As the first season progresses, some questions are answered and some of those answers raise further questions. Mysteries abound in the show, be it the secretive nature of Lumon, the goats, or what exactly is Macrodata Refinement. With season two now upon us, we’re probably going to get answers to those questions, which will be fun, but at the same time, it’ll be a shame to see that mystery go.
Answers are finite. A yes or a no leaves no room for maybe. When we don’t know what exactly the Innies are working on it could be anything. It could be weapons manufacturing, it could be waste management. There is an allure to a mystery that captures the imagination. Myriad theories and possibilities are so much more enticing than actual fact.
When Bionicle showed up it was a world of contradictions: robots, elemental powers, a tropical island. The world captured my imagination when I was ten. What secrets did this island have? Could they find those Masks of Power to defeat the Makuta? The story continued and the island contained more mysteries, then the world beneath the island came into play too, then there were more islands. Narrative threads were introduced to tie everything together and flesh out the background and Bionicle became a far cry from the island in the beginning. It had to change, though: a story that was just the characters running around a tribal island year after year would quickly become repetitive and wouldn’t have developed the wild lore it did. Was Bionicle better in its earlier incarnation? That’s a debate that’s taken over forums for years, but a Bionicle that chose not to pull on its threads and instead stay where it started would not have lasted ten years.
Lost had a mysterious island (this feels like a trend) with a monster of some sort, polar bears, and a buried hatch. When we found out the Dharma Initiative was responsible for a lot of the weirdness on the Island, the show lost some of its initial appeal. Even as it stopped being about a bunch of crash survivors on an unknown island, Lost shifted its focus away from those mysteries and to a more character-focused drama. I consider it a wise move — answering every question would have robbed the show of what mystique it had left, letting it be about the characters left room for questions about the world to exist while still giving the audience closure through the characters. The show changed because it had to offer some answers to all those mysteries it presented at the start.

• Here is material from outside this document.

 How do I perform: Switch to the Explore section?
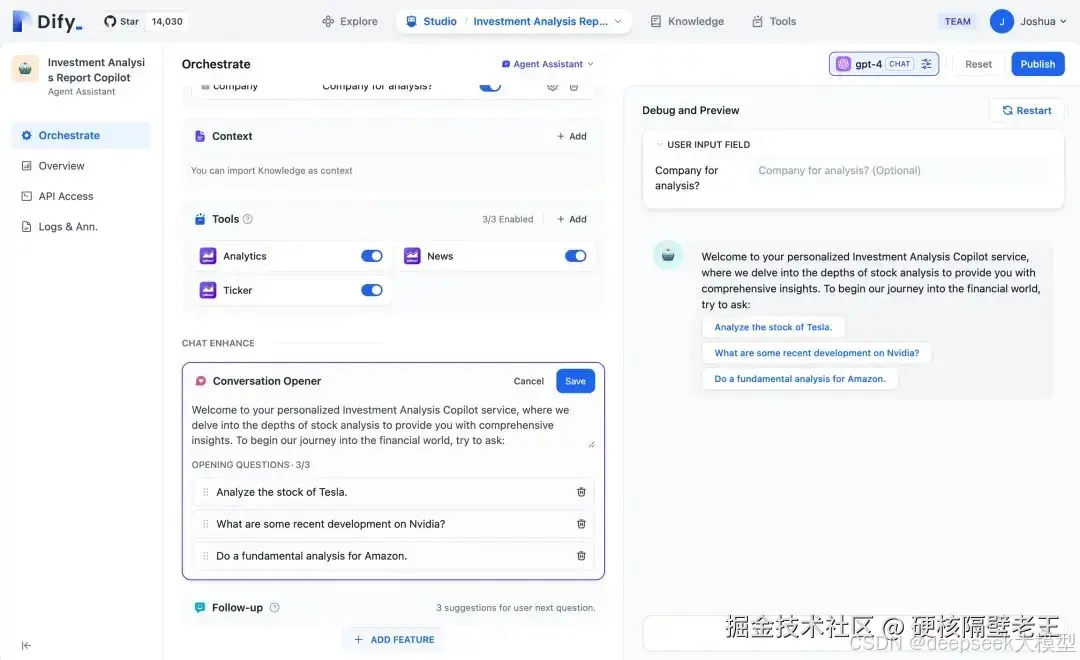349,20
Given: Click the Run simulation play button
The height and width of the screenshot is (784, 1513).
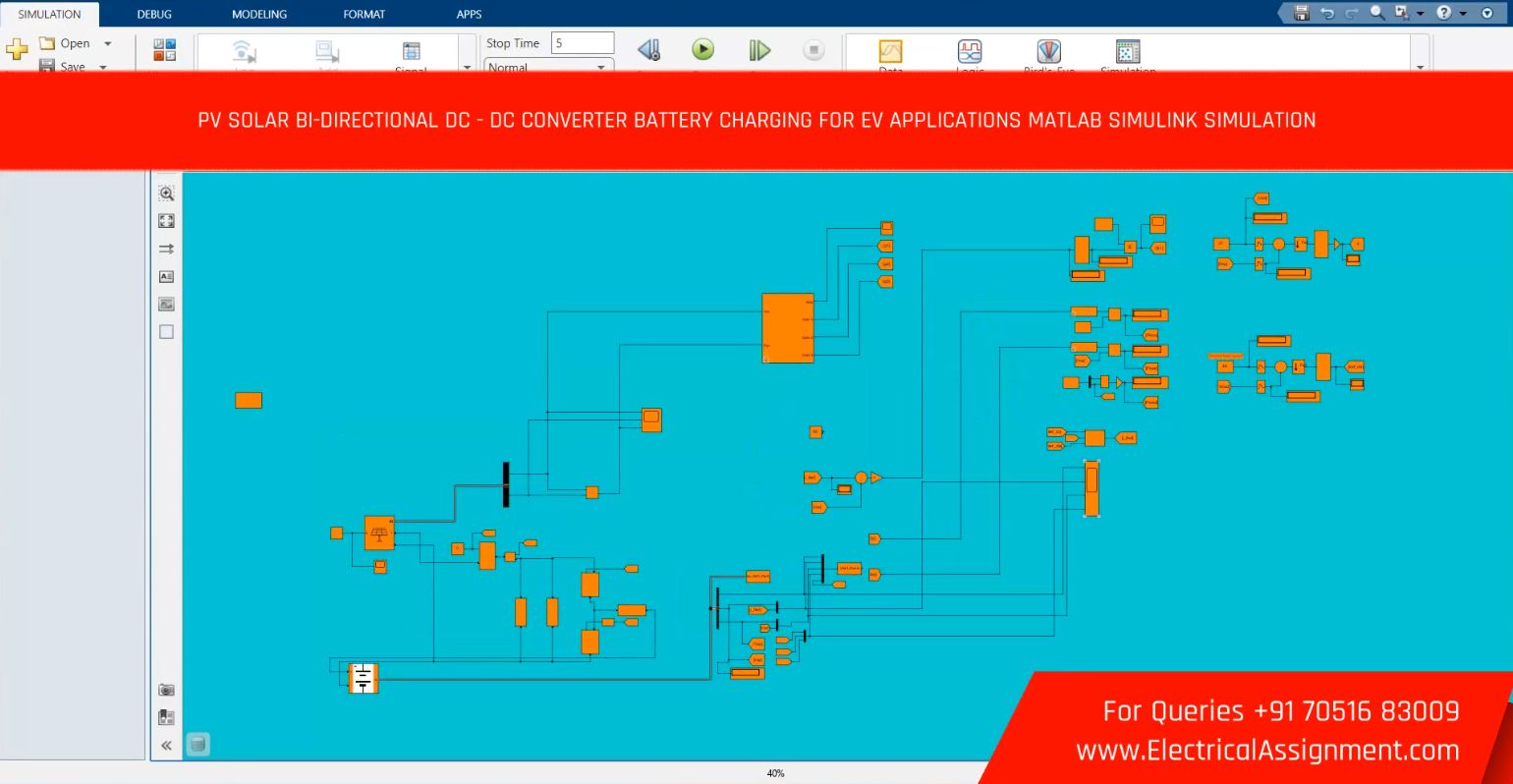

I wonder where Severance will be after the end of this season. Will it be able to walk that tightrope of delving deeper into its world without losing that aura of disquieting mystery it built up in the first season? Or will it change its focus from that mystery to exploring its more existential questions around consciousnesses and work? Or will it do both? And is this blog post just me trying to reckon with the fact that Severance will probably change and I’m gonna have to accept that?